• **Page excerpt**:
Dirty entity identification.

Fri Jul 22 12:14:20 EDT 2005

On Fri, 2005-07-22 at 09:10 +0100, Neil Williams wrote:
> On Friday 22 July 2005 1:01 am, you wrote:
> > You clearly haven't understood my statements.  I don't want to have to
> > run the list of collections each time I ask if the book is dirty.
> > That's too much work.
> 
> It's not. At no time do you iterate through the entire collections to do this. 
> The code does iterate over the tiny number of primary collections but that 
> takes no time at all. It takes longer to call the function itself than it 
> does to check 12 or so boolean pointers, especially once that function is in 
> a shared library.

Really?  My way.  Load the function argument (1) and function address
(2), call the is_dirty subroutine (1), load the structure offset (1),
read the value (1), return (1).  Depeneding on whether or not a stack
frame is needed add another 3 instructions.  7 to 10 total instructions.

Your way.  Load the function argument (1) and function address (2), call
the is_dirty subroutine (1), load the structure offset (1), read the
value (1), test for non-zero (1), load the address of the
object_is_dirty function (2) and call it(1).  The count is already at
ten instructions and you haven't even started to check the objects.  For
each object you need to load a pointer to the object (1), load an offset
(1), read the value (1) and test it (1).  That's at least four
instructions per object, times your twelve objects, for 48 instructions.
Another two to unwind the stack and that's 50 more, for a total count of
at least 60 instructions.  Depeneding on whether or not a stack frames
are needed, add another 6 to ten instructions.  I come up with a number
of arount 70 instructions total for your method.  Its also O(n) worst
case instead of O(1).  I will concede that the value of n is not
excessively large.

> The only problem with that is that the dirty flag in the book is not exposed 
> directly (or won't be once I've cleaned up the private header file issue). 

And I've never asked for it to be.

> You need to call a function via the API and that function will check the 
> collections. It really is no overhead.

Its anywhere from the equivalent of what I'm proposing, to seven times
more work.

> > void
> > qof_book_set_dirty (QofBook *book)

• **Exercise task a**:
In the thread on dirty entity identification, the paragraph beginning "Really?  My way." breaks the writer's own method into steps. List each step with its instruction count in parentheses.

• **Raw records**:
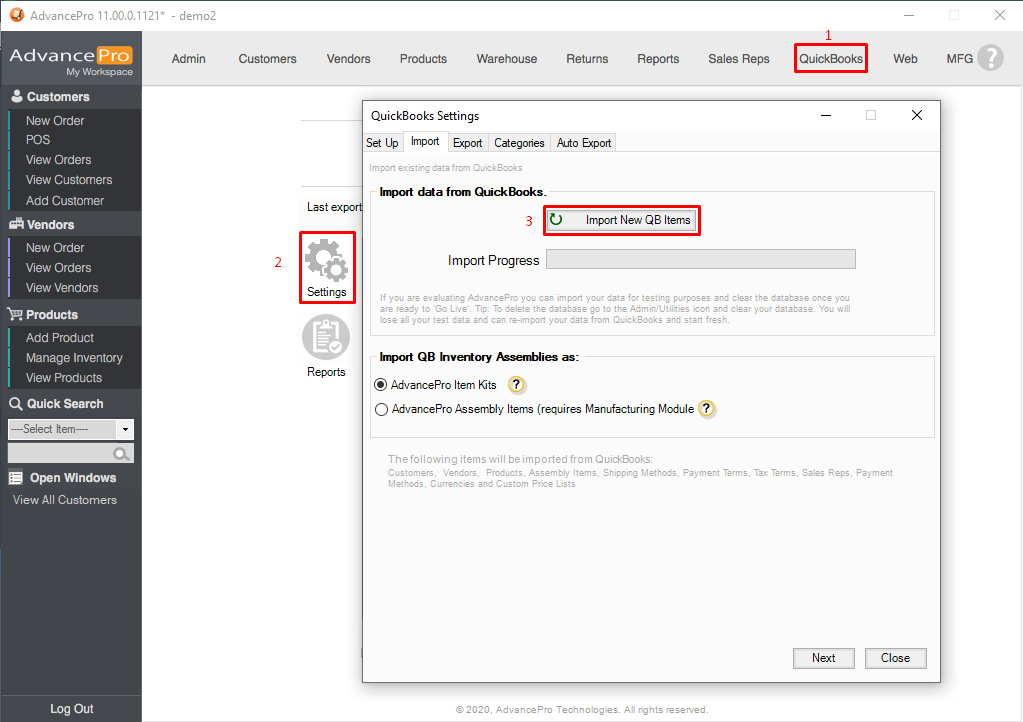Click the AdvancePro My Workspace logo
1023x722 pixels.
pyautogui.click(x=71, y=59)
...
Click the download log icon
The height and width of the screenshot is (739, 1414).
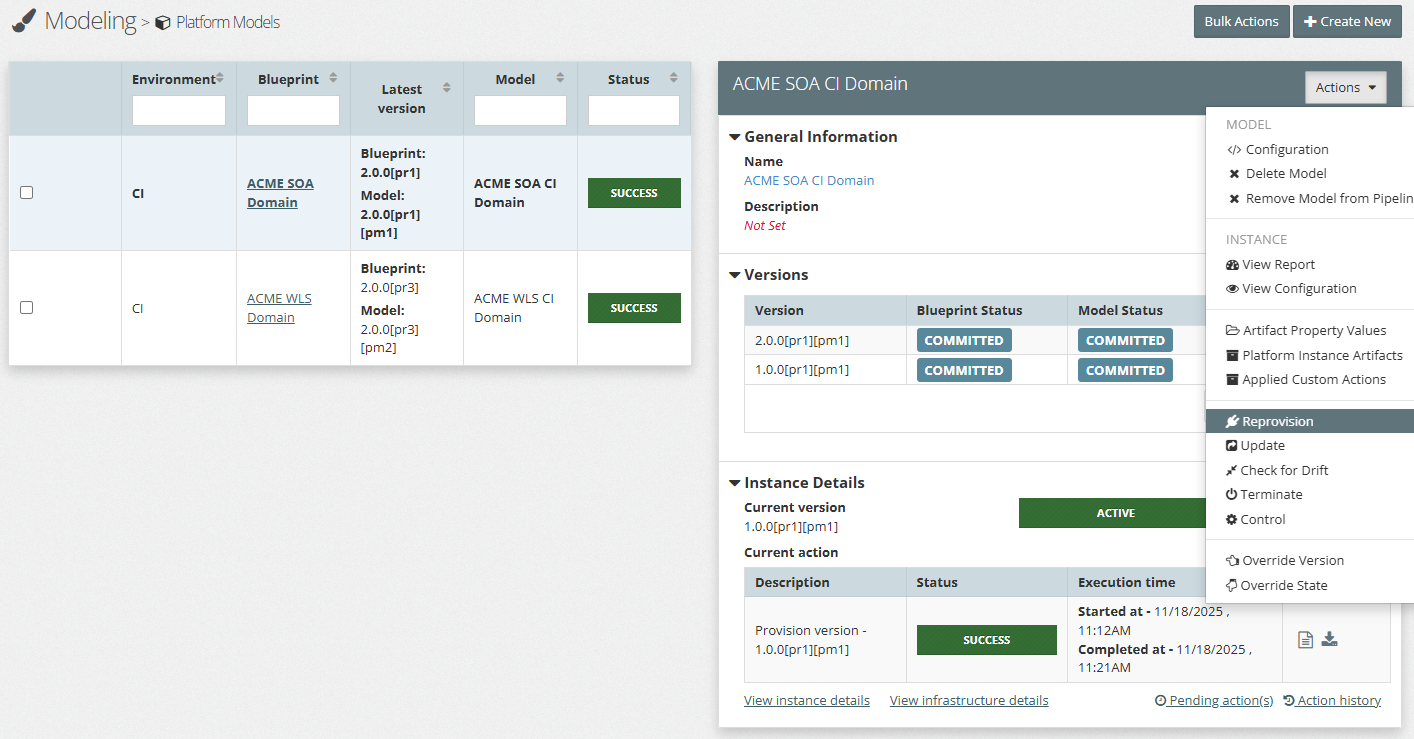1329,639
==
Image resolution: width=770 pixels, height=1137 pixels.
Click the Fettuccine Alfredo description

• **Exercise task b**:
Output as a numbered list the lines of the listing from the line with "Click the AdvancePro My Workspace logo" up to and including the line with "pyautogui.click(x=71, y=59)". Leave out the pictures.

• **Exercise response a**:
- Load the function argument (1)
- Load the function address (2)
- Call the is_dirty subroutine (1)
- Load the structure offset (1)
- Read the value (1)
- Return (1)

• **Exercise response b**:
1. Click the AdvancePro My Workspace logo
2. 1023x722 pixels.
3. pyautogui.click(x=71, y=59)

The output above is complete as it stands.